OBJECTIVE: Rewrite the data below with every "GUI agent" changed to "interface agent" and everything else left the same.

SOURCE RECORDS:
________________________
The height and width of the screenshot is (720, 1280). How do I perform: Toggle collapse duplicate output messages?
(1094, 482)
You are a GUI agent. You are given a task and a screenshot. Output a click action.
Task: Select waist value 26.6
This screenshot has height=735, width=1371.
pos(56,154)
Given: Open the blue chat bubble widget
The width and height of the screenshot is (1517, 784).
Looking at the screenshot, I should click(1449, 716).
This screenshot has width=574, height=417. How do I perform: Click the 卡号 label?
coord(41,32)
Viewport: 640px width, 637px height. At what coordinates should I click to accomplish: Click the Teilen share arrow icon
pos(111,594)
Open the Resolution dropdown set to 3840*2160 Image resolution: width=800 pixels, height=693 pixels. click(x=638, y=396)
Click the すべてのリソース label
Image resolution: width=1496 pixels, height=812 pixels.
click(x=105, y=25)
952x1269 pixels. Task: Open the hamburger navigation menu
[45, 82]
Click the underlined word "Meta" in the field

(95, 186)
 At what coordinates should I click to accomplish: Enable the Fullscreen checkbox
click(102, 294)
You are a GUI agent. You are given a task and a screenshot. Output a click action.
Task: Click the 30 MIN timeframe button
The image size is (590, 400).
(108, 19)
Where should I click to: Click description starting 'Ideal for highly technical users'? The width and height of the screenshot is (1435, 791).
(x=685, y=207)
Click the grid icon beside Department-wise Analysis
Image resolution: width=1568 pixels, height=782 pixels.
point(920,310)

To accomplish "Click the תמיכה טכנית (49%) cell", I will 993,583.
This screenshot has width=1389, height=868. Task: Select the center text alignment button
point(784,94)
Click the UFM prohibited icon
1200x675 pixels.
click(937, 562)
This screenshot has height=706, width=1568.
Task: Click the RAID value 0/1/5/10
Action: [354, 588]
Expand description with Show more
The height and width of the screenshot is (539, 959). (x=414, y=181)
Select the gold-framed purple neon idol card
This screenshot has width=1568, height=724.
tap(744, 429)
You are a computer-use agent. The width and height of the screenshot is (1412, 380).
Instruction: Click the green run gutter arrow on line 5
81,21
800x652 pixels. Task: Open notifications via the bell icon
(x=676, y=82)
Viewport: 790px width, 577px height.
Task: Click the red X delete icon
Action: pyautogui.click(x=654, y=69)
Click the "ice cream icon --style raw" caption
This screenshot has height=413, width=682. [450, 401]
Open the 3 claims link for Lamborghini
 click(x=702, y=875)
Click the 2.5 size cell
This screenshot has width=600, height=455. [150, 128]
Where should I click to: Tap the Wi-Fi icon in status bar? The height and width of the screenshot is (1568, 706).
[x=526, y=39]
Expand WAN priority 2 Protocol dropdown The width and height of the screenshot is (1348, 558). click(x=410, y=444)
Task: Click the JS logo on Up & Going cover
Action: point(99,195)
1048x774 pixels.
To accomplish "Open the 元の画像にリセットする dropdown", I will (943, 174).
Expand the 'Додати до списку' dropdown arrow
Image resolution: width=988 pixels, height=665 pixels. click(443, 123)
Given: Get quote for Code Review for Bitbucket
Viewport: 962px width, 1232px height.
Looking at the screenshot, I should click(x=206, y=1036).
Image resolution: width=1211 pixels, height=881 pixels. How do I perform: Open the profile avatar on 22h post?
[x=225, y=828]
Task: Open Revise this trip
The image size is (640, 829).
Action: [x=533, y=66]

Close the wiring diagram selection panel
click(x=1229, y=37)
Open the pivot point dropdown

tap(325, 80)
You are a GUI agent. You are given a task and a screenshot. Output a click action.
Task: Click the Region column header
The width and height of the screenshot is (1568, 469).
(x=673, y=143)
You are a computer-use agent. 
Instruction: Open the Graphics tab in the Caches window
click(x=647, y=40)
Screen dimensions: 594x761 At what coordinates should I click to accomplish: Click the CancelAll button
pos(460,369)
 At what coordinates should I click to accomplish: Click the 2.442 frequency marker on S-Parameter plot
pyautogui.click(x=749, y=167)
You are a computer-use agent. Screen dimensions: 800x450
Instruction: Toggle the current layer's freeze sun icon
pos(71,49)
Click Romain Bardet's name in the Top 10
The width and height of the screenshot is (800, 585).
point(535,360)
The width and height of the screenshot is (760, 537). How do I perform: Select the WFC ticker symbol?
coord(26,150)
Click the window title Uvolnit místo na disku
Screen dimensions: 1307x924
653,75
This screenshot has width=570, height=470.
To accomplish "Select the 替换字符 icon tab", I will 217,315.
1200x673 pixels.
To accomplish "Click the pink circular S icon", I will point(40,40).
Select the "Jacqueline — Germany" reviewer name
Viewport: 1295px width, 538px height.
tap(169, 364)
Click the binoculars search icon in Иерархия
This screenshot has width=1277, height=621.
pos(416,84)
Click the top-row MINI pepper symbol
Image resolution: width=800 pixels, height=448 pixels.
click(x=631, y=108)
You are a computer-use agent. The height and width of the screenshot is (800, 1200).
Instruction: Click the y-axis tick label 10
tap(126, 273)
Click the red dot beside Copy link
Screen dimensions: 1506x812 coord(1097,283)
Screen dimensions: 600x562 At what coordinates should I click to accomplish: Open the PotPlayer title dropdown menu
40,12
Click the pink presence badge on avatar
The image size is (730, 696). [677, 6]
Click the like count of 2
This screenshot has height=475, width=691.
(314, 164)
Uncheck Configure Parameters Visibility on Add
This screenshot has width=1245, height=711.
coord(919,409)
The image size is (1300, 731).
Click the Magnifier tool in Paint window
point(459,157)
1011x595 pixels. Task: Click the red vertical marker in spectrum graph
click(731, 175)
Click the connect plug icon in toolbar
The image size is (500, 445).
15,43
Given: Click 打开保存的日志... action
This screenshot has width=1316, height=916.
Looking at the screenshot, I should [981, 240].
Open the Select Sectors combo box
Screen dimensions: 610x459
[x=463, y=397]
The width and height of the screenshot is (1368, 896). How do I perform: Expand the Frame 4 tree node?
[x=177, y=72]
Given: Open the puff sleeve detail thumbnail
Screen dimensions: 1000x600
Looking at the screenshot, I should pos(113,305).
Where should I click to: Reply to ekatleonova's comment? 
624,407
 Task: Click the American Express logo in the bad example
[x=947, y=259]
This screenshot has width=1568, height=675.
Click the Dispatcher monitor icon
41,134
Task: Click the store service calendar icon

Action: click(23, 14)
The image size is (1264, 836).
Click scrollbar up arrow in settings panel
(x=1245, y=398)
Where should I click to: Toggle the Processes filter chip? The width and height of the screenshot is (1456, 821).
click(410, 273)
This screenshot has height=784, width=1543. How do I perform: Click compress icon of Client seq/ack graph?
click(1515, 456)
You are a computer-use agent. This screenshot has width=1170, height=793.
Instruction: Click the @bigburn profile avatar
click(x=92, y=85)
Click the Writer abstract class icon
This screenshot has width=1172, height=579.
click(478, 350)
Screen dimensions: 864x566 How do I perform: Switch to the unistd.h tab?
________________________
RESPONSE TO THIS EXERCISE:
The height and width of the screenshot is (720, 1280). How do I perform: Toggle collapse duplicate output messages?
(1094, 482)
You are a interface agent. You are given a task and a screenshot. Output a click action.
Task: Select waist value 26.6
This screenshot has height=735, width=1371.
pos(56,154)
Given: Open the blue chat bubble widget
The width and height of the screenshot is (1517, 784).
Looking at the screenshot, I should click(1449, 716).
This screenshot has width=574, height=417. How do I perform: Click the 卡号 label?
coord(41,32)
Viewport: 640px width, 637px height. At what coordinates should I click to accomplish: Click the Teilen share arrow icon
pos(111,594)
Open the Resolution dropdown set to 3840*2160 Image resolution: width=800 pixels, height=693 pixels. click(x=638, y=396)
Click the すべてのリソース label
Image resolution: width=1496 pixels, height=812 pixels.
click(x=105, y=25)
952x1269 pixels. Task: Open the hamburger navigation menu
[45, 82]
Click the underlined word "Meta" in the field

(95, 186)
 At what coordinates should I click to accomplish: Enable the Fullscreen checkbox
click(102, 294)
You are a interface agent. You are given a task and a screenshot. Output a click action.
Task: Click the 30 MIN timeframe button
The image size is (590, 400).
(108, 19)
Where should I click to: Click description starting 'Ideal for highly technical users'? The width and height of the screenshot is (1435, 791).
(x=685, y=207)
Click the grid icon beside Department-wise Analysis
Image resolution: width=1568 pixels, height=782 pixels.
point(920,310)

To accomplish "Click the תמיכה טכנית (49%) cell", I will 993,583.
This screenshot has width=1389, height=868. Task: Select the center text alignment button
point(784,94)
Click the UFM prohibited icon
1200x675 pixels.
click(937, 562)
This screenshot has height=706, width=1568.
Task: Click the RAID value 0/1/5/10
Action: [354, 588]
Expand description with Show more
The height and width of the screenshot is (539, 959). (x=414, y=181)
Select the gold-framed purple neon idol card
This screenshot has width=1568, height=724.
tap(744, 429)
You are a computer-use agent. The width and height of the screenshot is (1412, 380).
Instruction: Click the green run gutter arrow on line 5
81,21
800x652 pixels. Task: Open notifications via the bell icon
(x=676, y=82)
Viewport: 790px width, 577px height.
Task: Click the red X delete icon
Action: pyautogui.click(x=654, y=69)
Click the "ice cream icon --style raw" caption
This screenshot has height=413, width=682. [450, 401]
Open the 3 claims link for Lamborghini
 click(x=702, y=875)
Click the 2.5 size cell
This screenshot has width=600, height=455. [150, 128]
Where should I click to: Tap the Wi-Fi icon in status bar? The height and width of the screenshot is (1568, 706).
[x=526, y=39]
Expand WAN priority 2 Protocol dropdown The width and height of the screenshot is (1348, 558). click(x=410, y=444)
Task: Click the JS logo on Up & Going cover
Action: point(99,195)
1048x774 pixels.
To accomplish "Open the 元の画像にリセットする dropdown", I will (943, 174).
Expand the 'Додати до списку' dropdown arrow
Image resolution: width=988 pixels, height=665 pixels. click(443, 123)
Given: Get quote for Code Review for Bitbucket
Viewport: 962px width, 1232px height.
Looking at the screenshot, I should click(x=206, y=1036).
Image resolution: width=1211 pixels, height=881 pixels. How do I perform: Open the profile avatar on 22h post?
[x=225, y=828]
Task: Open Revise this trip
The image size is (640, 829).
Action: [x=533, y=66]

Close the wiring diagram selection panel
click(x=1229, y=37)
Open the pivot point dropdown

tap(325, 80)
You are a interface agent. You are given a task and a screenshot. Output a click action.
Task: Click the Region column header
The width and height of the screenshot is (1568, 469).
(x=673, y=143)
You are a computer-use agent. 
Instruction: Open the Graphics tab in the Caches window
click(x=647, y=40)
Screen dimensions: 594x761 At what coordinates should I click to accomplish: Click the CancelAll button
pos(460,369)
 At what coordinates should I click to accomplish: Click the 2.442 frequency marker on S-Parameter plot
pyautogui.click(x=749, y=167)
You are a computer-use agent. Screen dimensions: 800x450
Instruction: Toggle the current layer's freeze sun icon
pos(71,49)
Click Romain Bardet's name in the Top 10
The width and height of the screenshot is (800, 585).
point(535,360)
The width and height of the screenshot is (760, 537). How do I perform: Select the WFC ticker symbol?
coord(26,150)
Click the window title Uvolnit místo na disku
Screen dimensions: 1307x924
653,75
This screenshot has width=570, height=470.
To accomplish "Select the 替换字符 icon tab", I will 217,315.
1200x673 pixels.
To accomplish "Click the pink circular S icon", I will point(40,40).
Select the "Jacqueline — Germany" reviewer name
Viewport: 1295px width, 538px height.
tap(169, 364)
Click the binoculars search icon in Иерархия
This screenshot has width=1277, height=621.
pos(416,84)
Click the top-row MINI pepper symbol
Image resolution: width=800 pixels, height=448 pixels.
click(x=631, y=108)
You are a computer-use agent. The height and width of the screenshot is (800, 1200).
Instruction: Click the y-axis tick label 10
tap(126, 273)
Click the red dot beside Copy link
Screen dimensions: 1506x812 coord(1097,283)
Screen dimensions: 600x562 At what coordinates should I click to accomplish: Open the PotPlayer title dropdown menu
40,12
Click the pink presence badge on avatar
The image size is (730, 696). [677, 6]
Click the like count of 2
This screenshot has height=475, width=691.
(314, 164)
Uncheck Configure Parameters Visibility on Add
This screenshot has width=1245, height=711.
coord(919,409)
The image size is (1300, 731).
Click the Magnifier tool in Paint window
point(459,157)
1011x595 pixels. Task: Click the red vertical marker in spectrum graph
click(731, 175)
Click the connect plug icon in toolbar
The image size is (500, 445).
15,43
Given: Click 打开保存的日志... action
This screenshot has width=1316, height=916.
Looking at the screenshot, I should [981, 240].
Open the Select Sectors combo box
Screen dimensions: 610x459
[x=463, y=397]
The width and height of the screenshot is (1368, 896). How do I perform: Expand the Frame 4 tree node?
[x=177, y=72]
Given: Open the puff sleeve detail thumbnail
Screen dimensions: 1000x600
Looking at the screenshot, I should pos(113,305).
Where should I click to: Reply to ekatleonova's comment? 
624,407
 Task: Click the American Express logo in the bad example
[x=947, y=259]
This screenshot has width=1568, height=675.
Click the Dispatcher monitor icon
41,134
Task: Click the store service calendar icon

Action: click(23, 14)
The image size is (1264, 836).
Click scrollbar up arrow in settings panel
(x=1245, y=398)
Where should I click to: Toggle the Processes filter chip? The width and height of the screenshot is (1456, 821).
click(410, 273)
This screenshot has height=784, width=1543. How do I perform: Click compress icon of Client seq/ack graph?
click(1515, 456)
You are a computer-use agent. This screenshot has width=1170, height=793.
Instruction: Click the @bigburn profile avatar
click(x=92, y=85)
Click the Writer abstract class icon
This screenshot has width=1172, height=579.
click(478, 350)
Screen dimensions: 864x566 How do I perform: Switch to the unistd.h tab?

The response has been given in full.